Brano da esaminare ▸
********************

#incercadeipadri

Il mio trasferimento a Milano significò, tra le tante altre cose, perdere i padri. Il che non voleva dire dal punto di vista fisico. Mio padre continuava a esistere: era una voce che si manifestava la domenica mattina, per telefono, con le tipiche domande e le tipiche raccomandazioni che si rivolgono a uno studente fuori sede. Piuttosto mancava la sua presenza, come se il viaggio in treno verso il grande Nord mi avesse messo dinanzi alla possibilità che a un certo punto della vita i padri si possono anche perdere di vista (perché lontani, perché assenti) o smarrire essi stessi lungo la strada che li riporta a casa – e questa è un’ipotesi che deriva dall’Odissea – e tocca ai figli cercarli. Io avevo perso mio padre come figura di riferimento, come interlocutore. Il filo del telefono non era sufficiente per continuare a darmi la sensazione che lui fosse presente nella mia vita.

A Milano avvertivo il senso di spaesamento e dunque la perdita del luogo coincideva con la perdita dei padri. Per uno che voleva diventare scrittore – com’ero io a quell’epoca – il vuoto era ancora più pericoloso perché non si cresce virgulti quando non si hanno radici e le radici non appartengono soltanto al sangue, ma sono anche una questione di libri e di letteratura.

Nella mia affannosa ricerca dei padri, credo che un ruolo notevole l’abbiano ricoperto Raffaele Crovi e il suo libro più compiuto: Le parole del padre, che io comprai nel 1991 nella libreria Rizzoli, in galleria, firmata dalla mano del suo autore. Lo aveva pubblicato l’editore Rusconi e si presentava con una sovraccoperta color ruggine, impreziosita da un disegno di Egon Schiële: un ragazzo scheletrico e dinoccolato. Potevo essere io quel ragazzo, non certamente Crovi che aveva una corporatura grossa e cilindrica. Ma il senso di quella figura stava nella matrice di attesa che esprimeva: Schiële raccontava il desiderio di avere un padre (un po’ ricordava Kafka e i suoi conflitti), il suo senso di appartenenza era tutt’altro rispetto a ciò che Freud aveva dichiarato all’inizio dello scorso secolo, cioè il conflitto, la sfida, l’omicidio.

********************

Voci elencate ▸
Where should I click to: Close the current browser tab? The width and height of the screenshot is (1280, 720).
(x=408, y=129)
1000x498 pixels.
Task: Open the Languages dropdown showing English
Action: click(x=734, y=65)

********************

Elenco delle consegne ▸
A - Trascriva fedelmente il tratto del brano che va da "Nella mia affannosa" fino a "la sfida, l’omicidio.".
B - Secondo il brano, quale editore aveva pubblicato Le parole del padre?

Risultati per consegna ▸
A -
Nella mia affannosa ricerca dei padri, credo che un ruolo notevole l’abbiano ricoperto Raffaele Crovi e il suo libro più compiuto: Le parole del padre, che io comprai nel 1991 nella libreria Rizzoli, in galleria, firmata dalla mano del suo autore. Lo aveva pubblicato l’editore Rusconi e si presentava con una sovraccoperta color ruggine, impreziosita da un disegno di Egon Schiële: un ragazzo scheletrico e dinoccolato. Potevo essere io quel ragazzo, non certamente Crovi che aveva una corporatura grossa e cilindrica. Ma il senso di quella figura stava nella matrice di attesa che esprimeva: Schiële raccontava il desiderio di avere un padre (un po’ ricordava Kafka e i suoi conflitti), il suo senso di appartenenza era tutt’altro rispetto a ciò che Freud aveva dichiarato all’inizio dello scorso secolo, cioè il conflitto, la sfida, l’omicidio.

B - L'editore Rusconi.